910.1
Physical and Psychological Distance in Warrior Society: Warfare, Courtesy and Verbal Dueling in Medieval English and Japanese Narrative

Monday, 16 July 2018: 10:30
Location: 202B (MTCC NORTH BUILDING)
Oral Presentation
Kikuo TOYAMA, Kyorin University, Japan
Norbert Elias, in The Civilizing Process, thinks of the medieval period as the age of both courtesy and aggressiveness. In his view, knights gradually began to behave in a constrained manner at court, but never restrained their savage joy in war throughout the Middle Ages. Mainly from the evidence of the thirteenth-century French data, he infers the standard practice in knightly class of considering or assailing others. Nevertheless, fourteenth-century England, at least, shows a quite different picture. We modify his model of physical and psychological distance in warrior society by investigating the transformation of the manner of making war and its possible relationship to the rapid development of courtesy in the case of England at the time.

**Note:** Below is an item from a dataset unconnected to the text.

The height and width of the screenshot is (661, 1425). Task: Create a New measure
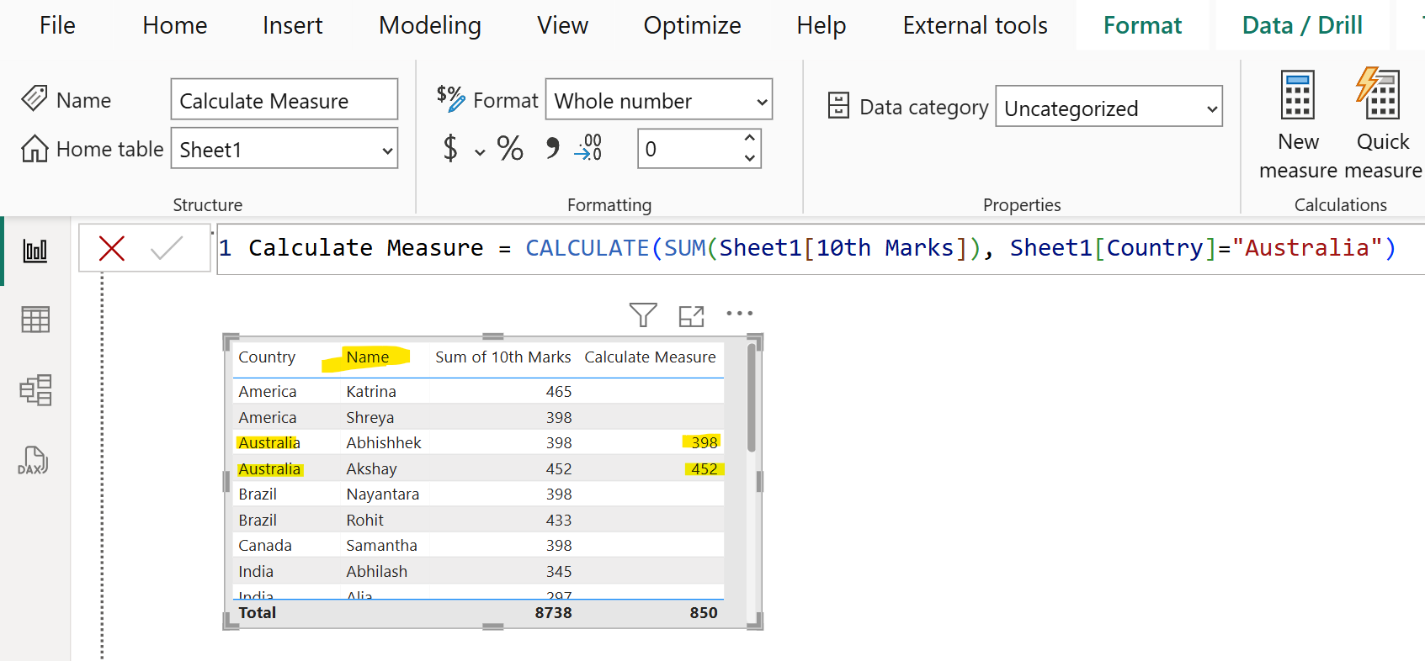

The analysis of literary representations of warfare and chivalry in medieval English narrative from sociological and sociolinguistic perspectives indicates that the innovative method of combat at a distance influenced a new mode of proprieties characterized by linguistic politeness, and vice versa. However, a quite different emotional response was likely to be evoked along with new types of warfare. This can be attested in Japanese war fiction of the Middle Ages. Our results strongly suggest that courtesy among Japanese military nobility was rather enhanced in spite of the introduction of close combat. Fencing and wrestling on the battlefield, judging from such depictions, became much more important than mounted archery in Japan. In contrast, the English longbow can be considered to have made obsolete single combat accompanied by verbal dueling with ritual insults and boasts. According to the findings, similar ceremonies in earlier times may have been replaced by rational exchange of courteous self-praise on the fourteenth-century Japanese battlefield.
We argue that a different style of new tactics might have established a different mode of courtesy in warrior society.